JoshuaFox comments on A definition of wireheading - Less Wrong

35 Post author: Anja 27 November 2012 07:31PM

You are viewing a comment permalink. View the original post to see all comments and the full post content.

Comments (80)

You are viewing a single comment's thread. Show more comments above.

Comment author: timtyler 28 November 2012 11:47:52PM *  5 points [-]
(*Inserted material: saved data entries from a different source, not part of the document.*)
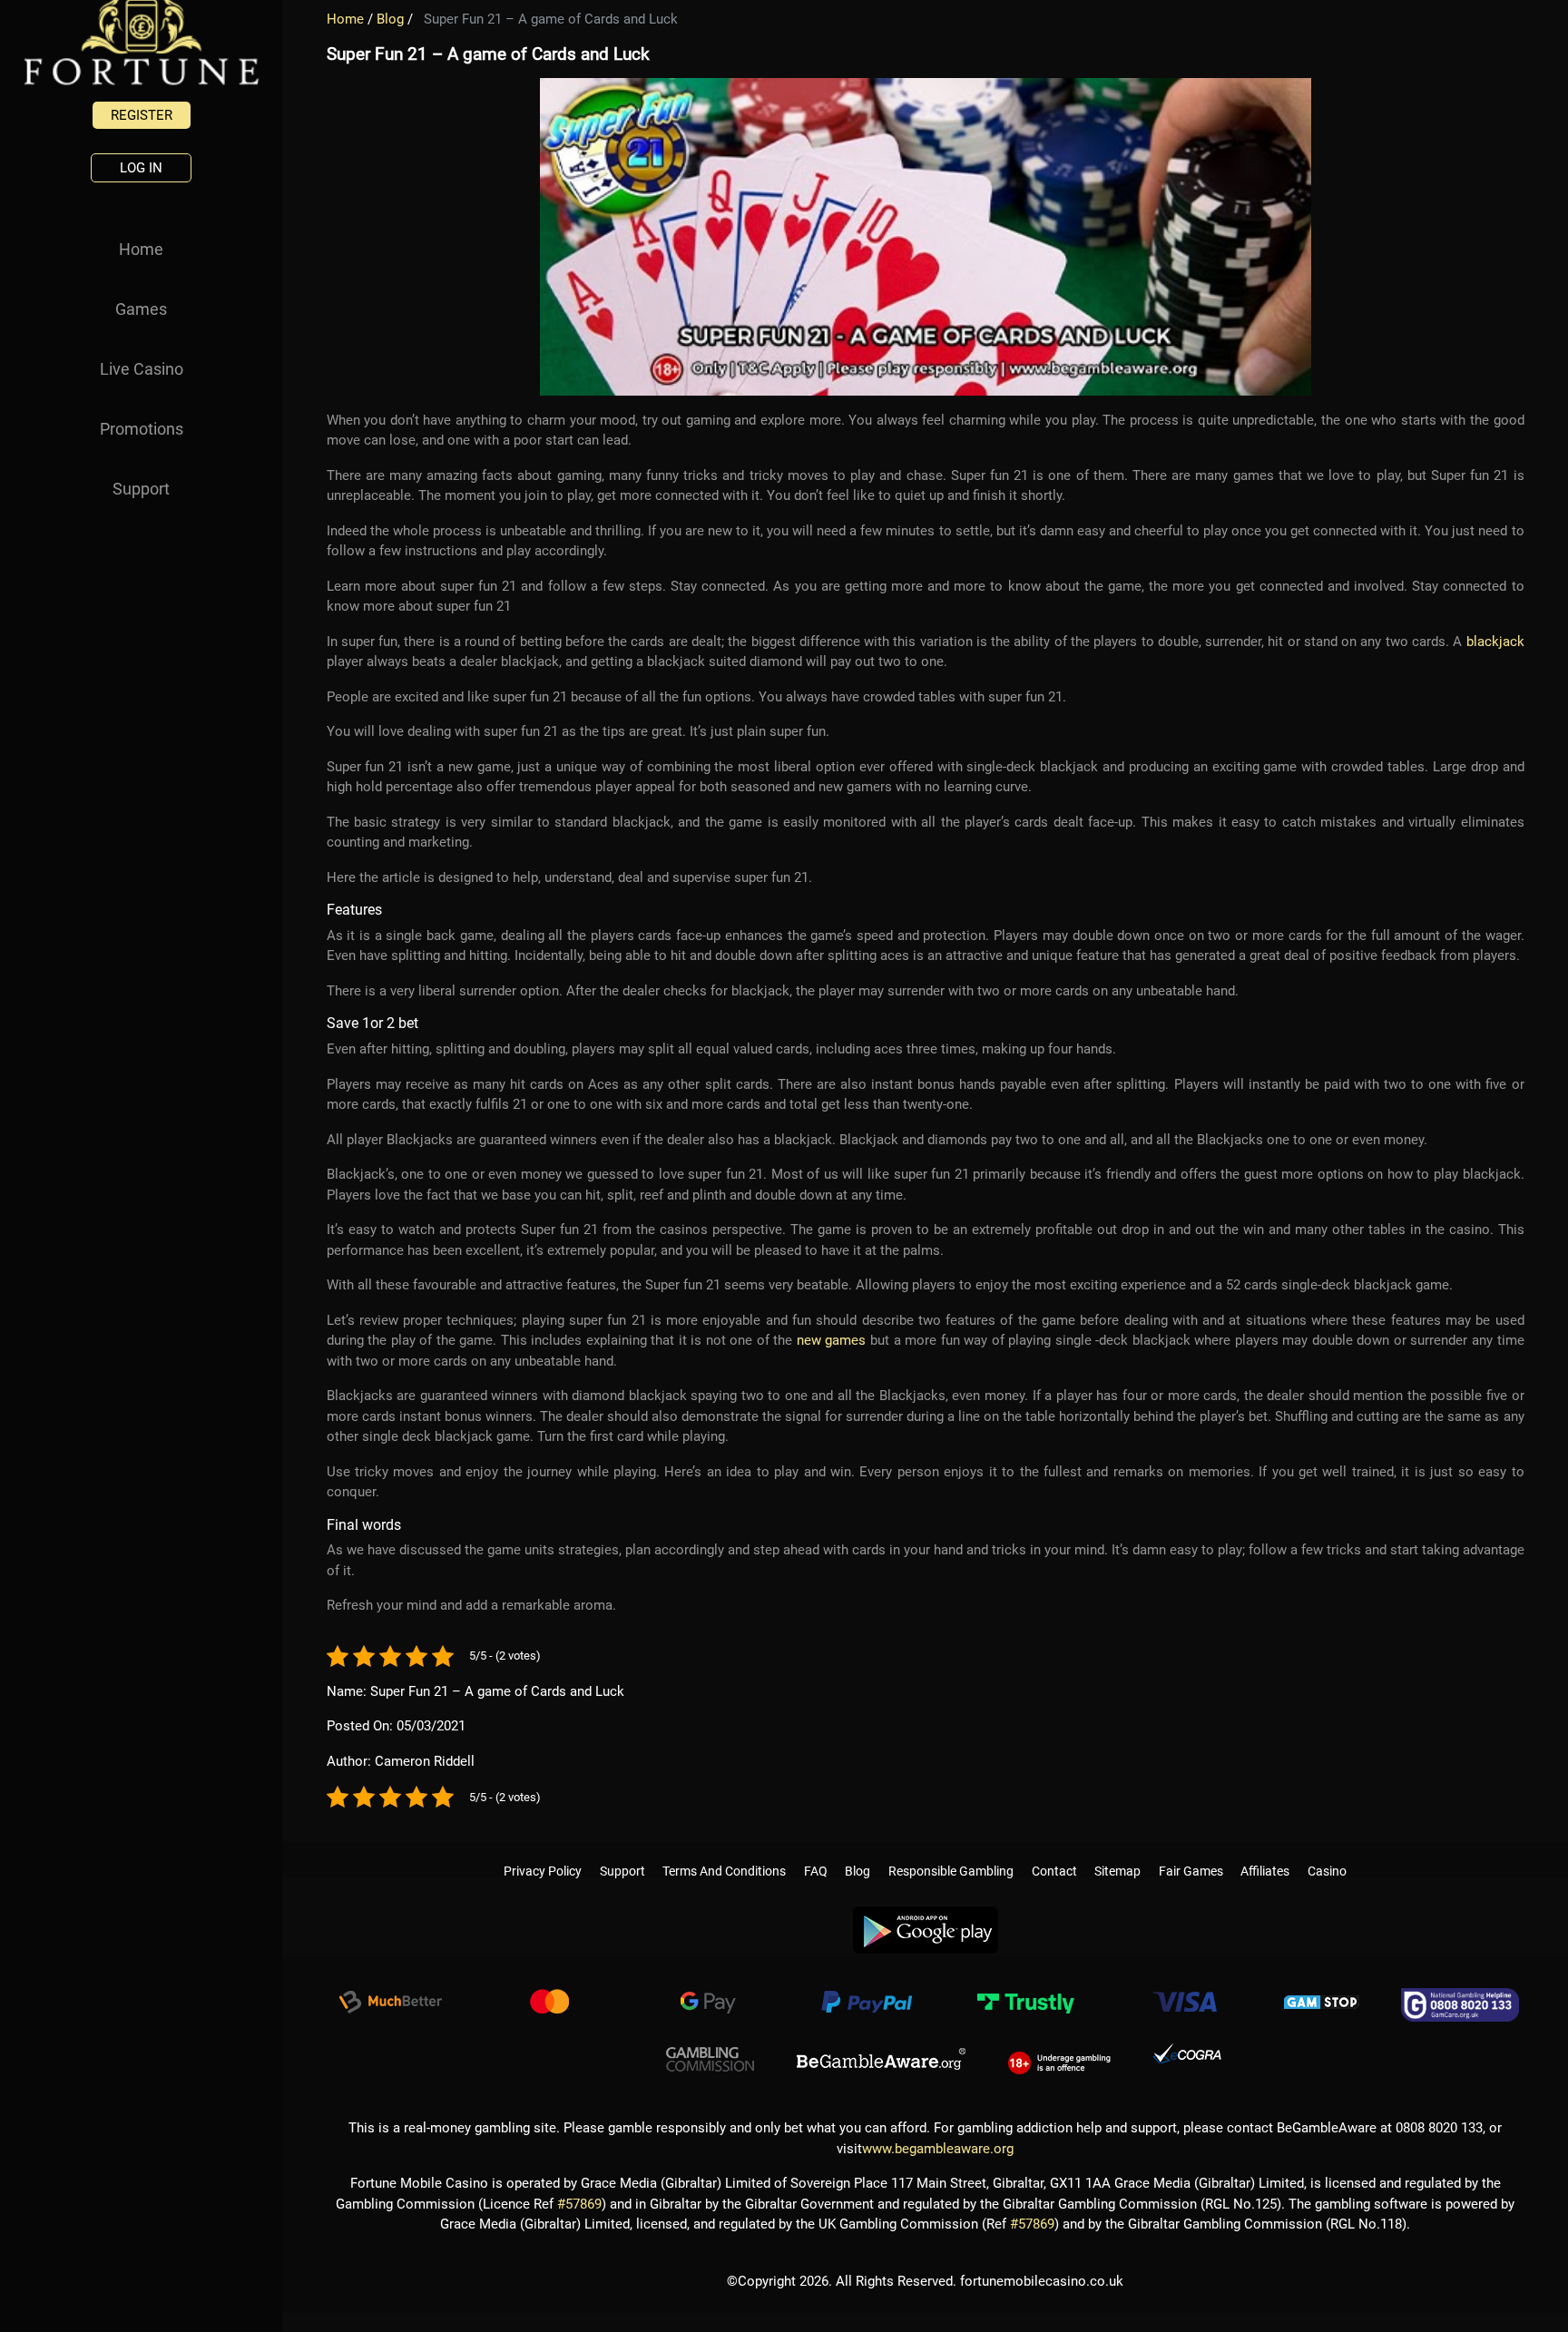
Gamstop (1322, 1997)
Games (141, 308)
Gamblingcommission (710, 2052)
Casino (1327, 1853)
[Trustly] (1025, 1997)
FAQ (816, 1853)
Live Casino (141, 368)
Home (141, 249)
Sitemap (1117, 1853)
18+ (1059, 2052)
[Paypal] (867, 1997)
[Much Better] (390, 1997)
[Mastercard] (549, 1997)
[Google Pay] (708, 1997)
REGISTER (141, 115)
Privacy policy (543, 1853)
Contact (1054, 1853)
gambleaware (881, 2052)
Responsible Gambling (951, 1853)
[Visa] (1184, 1997)
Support (141, 488)
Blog (390, 19)
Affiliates (1264, 1853)
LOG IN (141, 168)
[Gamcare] (1460, 1997)
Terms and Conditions (724, 1853)
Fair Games (1191, 1853)
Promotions (141, 428)
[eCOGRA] (1186, 2052)
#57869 (579, 2197)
My 2011 "Utility counterfeiting" essay categorises the area a little differently:

It has "utility counterfeiting" as the umbrella category - and "the wirehead problem" and "the pornography problem" as sub-categories.

In this categorisation scheme, the wirehead problem involves getting utility directly - while the ponography problem involves getting utility by manipulating sensory inputs. This corresponds to Nozick's experience machine, or Ring and Orseau's delusion box.

Calling the umbrella category "wireheading" leaves you with the problem of what to call these subcategories.

Comment author: JoshuaFox 02 December 2012 02:47:10PM *  0 points [-]

Anja, nice post.

@timtyler, you have made a nice point about taxonomy --- also noting your comment re Hibbard below.

I suggest classifying like this:

  • Agents that maximize a utility register, a memory location that can be hijacked (as Utilitron; something similar happened with Eurisko).

  • Agents that maximize an internally-calculated utility function of either input (observations) or of world-model. Agents that maximize a function of the input stream can hijack that input stream or any point in the pipeline of calculations that produces this number. Drugs and electrical wireheading relate to this.

  • Agents that maximize a reward provided from the outside, whether from the creator or the the environment at large. The reward function may be unknown to the agent. These agents can hijack the reward stream.

All these are distinct from:

  • Wireheading in humans, which as Eliezer points out, results from different desires of different mental parts.

  • Paperclippers, which could naively be seen as wireheading if we falsely liken its simplistic behavior to a human who is satisfying a simple pleasure sensation as opposed to a more complex value system: "Why are you going wild with stimulating your cravings for making paperclips, like humans who overeat, rather than considering more deeply what would be the right thing do?"